■ Assignment:
Of the entries below, return exactly those lines that fall between the one containing "Viewport: 905px width, 588px" and the one containing "Given: Click the Thursday 23:15 clock", the two end lines included.

[Stored data entries]
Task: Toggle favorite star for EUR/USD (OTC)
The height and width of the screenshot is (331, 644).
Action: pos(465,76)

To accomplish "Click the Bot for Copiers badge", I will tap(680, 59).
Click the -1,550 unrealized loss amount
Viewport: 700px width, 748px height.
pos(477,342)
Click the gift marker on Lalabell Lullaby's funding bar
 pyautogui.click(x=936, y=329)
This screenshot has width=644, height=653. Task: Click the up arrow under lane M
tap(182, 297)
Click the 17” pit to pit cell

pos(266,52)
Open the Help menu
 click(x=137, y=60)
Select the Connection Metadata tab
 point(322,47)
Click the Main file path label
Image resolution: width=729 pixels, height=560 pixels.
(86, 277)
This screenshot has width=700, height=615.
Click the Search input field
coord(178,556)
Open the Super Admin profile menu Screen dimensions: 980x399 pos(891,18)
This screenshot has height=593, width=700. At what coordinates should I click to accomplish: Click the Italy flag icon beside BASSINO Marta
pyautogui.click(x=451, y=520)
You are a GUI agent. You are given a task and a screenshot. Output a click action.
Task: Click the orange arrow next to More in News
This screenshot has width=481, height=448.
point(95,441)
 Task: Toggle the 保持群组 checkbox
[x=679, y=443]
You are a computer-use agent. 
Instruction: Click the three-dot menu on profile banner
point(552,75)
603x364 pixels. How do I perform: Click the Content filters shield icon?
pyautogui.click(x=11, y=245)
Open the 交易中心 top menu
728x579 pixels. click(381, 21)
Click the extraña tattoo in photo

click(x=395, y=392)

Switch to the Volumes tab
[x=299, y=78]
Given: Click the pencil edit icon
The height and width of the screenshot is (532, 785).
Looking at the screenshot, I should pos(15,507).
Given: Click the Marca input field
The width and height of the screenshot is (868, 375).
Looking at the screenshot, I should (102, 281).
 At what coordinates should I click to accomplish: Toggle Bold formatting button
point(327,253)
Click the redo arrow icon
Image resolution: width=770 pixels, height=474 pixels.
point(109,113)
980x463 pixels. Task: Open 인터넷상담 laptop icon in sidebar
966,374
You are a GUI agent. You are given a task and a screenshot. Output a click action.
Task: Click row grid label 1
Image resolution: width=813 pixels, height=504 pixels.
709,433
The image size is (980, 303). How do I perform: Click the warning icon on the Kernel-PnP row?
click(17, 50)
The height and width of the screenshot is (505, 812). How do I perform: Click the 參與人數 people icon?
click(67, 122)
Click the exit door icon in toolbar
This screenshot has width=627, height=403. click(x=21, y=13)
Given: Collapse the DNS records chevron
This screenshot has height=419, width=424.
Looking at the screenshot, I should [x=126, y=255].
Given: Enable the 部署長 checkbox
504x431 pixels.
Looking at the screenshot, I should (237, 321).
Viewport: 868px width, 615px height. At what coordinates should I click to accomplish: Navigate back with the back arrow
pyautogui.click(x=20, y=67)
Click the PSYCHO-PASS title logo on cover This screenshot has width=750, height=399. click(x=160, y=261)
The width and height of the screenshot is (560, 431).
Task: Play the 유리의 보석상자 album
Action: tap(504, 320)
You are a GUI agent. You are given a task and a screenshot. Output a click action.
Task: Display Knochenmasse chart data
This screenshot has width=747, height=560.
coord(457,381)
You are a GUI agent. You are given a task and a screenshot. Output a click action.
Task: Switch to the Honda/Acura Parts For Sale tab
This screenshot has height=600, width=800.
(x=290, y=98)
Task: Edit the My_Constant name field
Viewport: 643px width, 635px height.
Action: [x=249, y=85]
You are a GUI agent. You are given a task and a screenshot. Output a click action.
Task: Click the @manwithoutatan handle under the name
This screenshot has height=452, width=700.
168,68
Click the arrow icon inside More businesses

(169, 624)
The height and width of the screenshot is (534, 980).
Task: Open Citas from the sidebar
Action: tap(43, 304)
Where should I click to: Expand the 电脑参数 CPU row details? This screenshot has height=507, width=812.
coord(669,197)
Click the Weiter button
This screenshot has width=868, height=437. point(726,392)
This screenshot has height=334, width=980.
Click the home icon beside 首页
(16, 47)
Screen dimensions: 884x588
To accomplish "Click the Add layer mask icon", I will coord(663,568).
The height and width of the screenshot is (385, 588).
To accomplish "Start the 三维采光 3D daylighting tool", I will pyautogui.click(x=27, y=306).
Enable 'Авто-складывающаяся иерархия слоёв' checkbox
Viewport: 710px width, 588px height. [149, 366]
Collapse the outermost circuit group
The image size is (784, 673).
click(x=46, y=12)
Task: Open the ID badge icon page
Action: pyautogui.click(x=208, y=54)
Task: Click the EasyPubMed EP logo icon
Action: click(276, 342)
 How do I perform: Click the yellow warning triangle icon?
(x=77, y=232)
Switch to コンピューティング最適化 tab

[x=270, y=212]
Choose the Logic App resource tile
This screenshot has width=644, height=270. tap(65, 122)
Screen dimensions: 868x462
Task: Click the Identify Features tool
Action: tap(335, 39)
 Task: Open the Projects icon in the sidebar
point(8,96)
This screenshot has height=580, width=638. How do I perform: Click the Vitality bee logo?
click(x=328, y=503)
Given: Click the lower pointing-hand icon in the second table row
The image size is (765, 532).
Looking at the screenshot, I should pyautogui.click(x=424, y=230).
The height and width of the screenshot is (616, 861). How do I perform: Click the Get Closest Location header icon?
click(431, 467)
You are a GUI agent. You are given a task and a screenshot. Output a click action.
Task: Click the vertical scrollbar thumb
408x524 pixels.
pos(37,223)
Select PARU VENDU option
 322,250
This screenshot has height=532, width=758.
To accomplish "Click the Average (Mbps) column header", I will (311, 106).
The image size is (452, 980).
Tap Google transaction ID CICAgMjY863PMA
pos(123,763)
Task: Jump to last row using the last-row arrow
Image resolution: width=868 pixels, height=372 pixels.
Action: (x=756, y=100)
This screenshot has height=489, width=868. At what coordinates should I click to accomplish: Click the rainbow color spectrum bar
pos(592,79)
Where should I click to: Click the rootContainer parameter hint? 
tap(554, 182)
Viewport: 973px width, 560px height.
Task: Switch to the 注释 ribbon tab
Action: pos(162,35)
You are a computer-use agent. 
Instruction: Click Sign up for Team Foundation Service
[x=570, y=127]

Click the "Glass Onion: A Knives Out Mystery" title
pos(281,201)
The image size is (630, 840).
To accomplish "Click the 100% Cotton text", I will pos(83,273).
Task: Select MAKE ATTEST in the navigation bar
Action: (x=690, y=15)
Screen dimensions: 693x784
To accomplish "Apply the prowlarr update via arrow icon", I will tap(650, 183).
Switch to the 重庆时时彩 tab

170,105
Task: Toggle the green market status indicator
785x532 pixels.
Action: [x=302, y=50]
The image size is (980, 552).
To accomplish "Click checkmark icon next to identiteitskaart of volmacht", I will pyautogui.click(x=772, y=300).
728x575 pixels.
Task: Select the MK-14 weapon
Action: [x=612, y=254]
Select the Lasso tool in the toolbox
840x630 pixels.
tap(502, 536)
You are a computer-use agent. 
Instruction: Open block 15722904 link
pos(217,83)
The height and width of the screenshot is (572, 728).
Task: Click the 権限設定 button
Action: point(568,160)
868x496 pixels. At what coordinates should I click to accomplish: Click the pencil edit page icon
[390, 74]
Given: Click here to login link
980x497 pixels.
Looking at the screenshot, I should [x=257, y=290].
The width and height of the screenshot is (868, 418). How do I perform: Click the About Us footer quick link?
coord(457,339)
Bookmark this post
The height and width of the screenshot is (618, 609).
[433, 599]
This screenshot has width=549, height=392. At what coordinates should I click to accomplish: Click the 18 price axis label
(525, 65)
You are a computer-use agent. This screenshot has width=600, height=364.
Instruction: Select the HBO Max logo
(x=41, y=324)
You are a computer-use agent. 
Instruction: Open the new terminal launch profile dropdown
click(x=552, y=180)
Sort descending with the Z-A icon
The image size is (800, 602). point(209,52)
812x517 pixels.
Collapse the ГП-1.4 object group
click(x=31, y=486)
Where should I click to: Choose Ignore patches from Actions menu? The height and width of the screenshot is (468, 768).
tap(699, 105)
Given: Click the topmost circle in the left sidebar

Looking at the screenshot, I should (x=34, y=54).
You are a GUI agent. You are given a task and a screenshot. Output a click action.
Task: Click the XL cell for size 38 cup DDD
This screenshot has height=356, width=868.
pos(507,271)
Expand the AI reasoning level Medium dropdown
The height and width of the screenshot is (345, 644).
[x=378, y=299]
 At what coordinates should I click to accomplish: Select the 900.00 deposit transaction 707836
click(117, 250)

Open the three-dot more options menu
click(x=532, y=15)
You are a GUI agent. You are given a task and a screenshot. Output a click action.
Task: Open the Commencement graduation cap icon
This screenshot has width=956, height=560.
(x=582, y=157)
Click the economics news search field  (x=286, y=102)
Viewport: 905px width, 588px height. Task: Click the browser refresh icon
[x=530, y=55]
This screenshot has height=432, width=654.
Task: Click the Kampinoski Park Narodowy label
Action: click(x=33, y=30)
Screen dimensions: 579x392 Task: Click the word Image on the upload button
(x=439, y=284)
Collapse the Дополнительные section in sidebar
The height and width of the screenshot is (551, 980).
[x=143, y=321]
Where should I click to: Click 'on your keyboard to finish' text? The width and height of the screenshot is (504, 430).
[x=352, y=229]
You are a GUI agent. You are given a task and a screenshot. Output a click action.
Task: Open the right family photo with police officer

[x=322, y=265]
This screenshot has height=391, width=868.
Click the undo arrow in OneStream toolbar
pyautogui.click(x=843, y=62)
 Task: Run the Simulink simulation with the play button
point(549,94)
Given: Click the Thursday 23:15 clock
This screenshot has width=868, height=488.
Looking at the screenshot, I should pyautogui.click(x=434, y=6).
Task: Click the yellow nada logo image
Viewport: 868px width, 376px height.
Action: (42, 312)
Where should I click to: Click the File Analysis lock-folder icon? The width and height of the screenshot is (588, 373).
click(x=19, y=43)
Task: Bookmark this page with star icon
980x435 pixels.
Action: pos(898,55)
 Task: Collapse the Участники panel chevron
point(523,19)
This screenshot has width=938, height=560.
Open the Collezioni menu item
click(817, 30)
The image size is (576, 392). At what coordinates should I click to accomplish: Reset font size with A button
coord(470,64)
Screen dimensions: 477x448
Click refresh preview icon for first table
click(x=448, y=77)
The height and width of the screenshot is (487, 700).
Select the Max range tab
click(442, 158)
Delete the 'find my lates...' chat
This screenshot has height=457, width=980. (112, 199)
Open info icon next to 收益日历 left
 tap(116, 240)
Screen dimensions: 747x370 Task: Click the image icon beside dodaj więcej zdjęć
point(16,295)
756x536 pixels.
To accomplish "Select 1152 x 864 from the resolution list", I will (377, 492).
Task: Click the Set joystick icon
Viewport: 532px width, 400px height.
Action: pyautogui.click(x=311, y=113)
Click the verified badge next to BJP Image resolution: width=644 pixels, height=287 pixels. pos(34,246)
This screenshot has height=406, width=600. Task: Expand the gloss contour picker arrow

■ Response to this task:
Viewport: 905px width, 588px height. Task: Click the browser refresh icon
[x=530, y=55]
This screenshot has height=432, width=654.
Task: Click the Kampinoski Park Narodowy label
Action: click(x=33, y=30)
Screen dimensions: 579x392 Task: Click the word Image on the upload button
(x=439, y=284)
Collapse the Дополнительные section in sidebar
The height and width of the screenshot is (551, 980).
[x=143, y=321]
Where should I click to: Click 'on your keyboard to finish' text? The width and height of the screenshot is (504, 430).
[x=352, y=229]
You are a GUI agent. You are given a task and a screenshot. Output a click action.
Task: Open the right family photo with police officer

[x=322, y=265]
This screenshot has height=391, width=868.
Click the undo arrow in OneStream toolbar
pyautogui.click(x=843, y=62)
 Task: Run the Simulink simulation with the play button
point(549,94)
Given: Click the Thursday 23:15 clock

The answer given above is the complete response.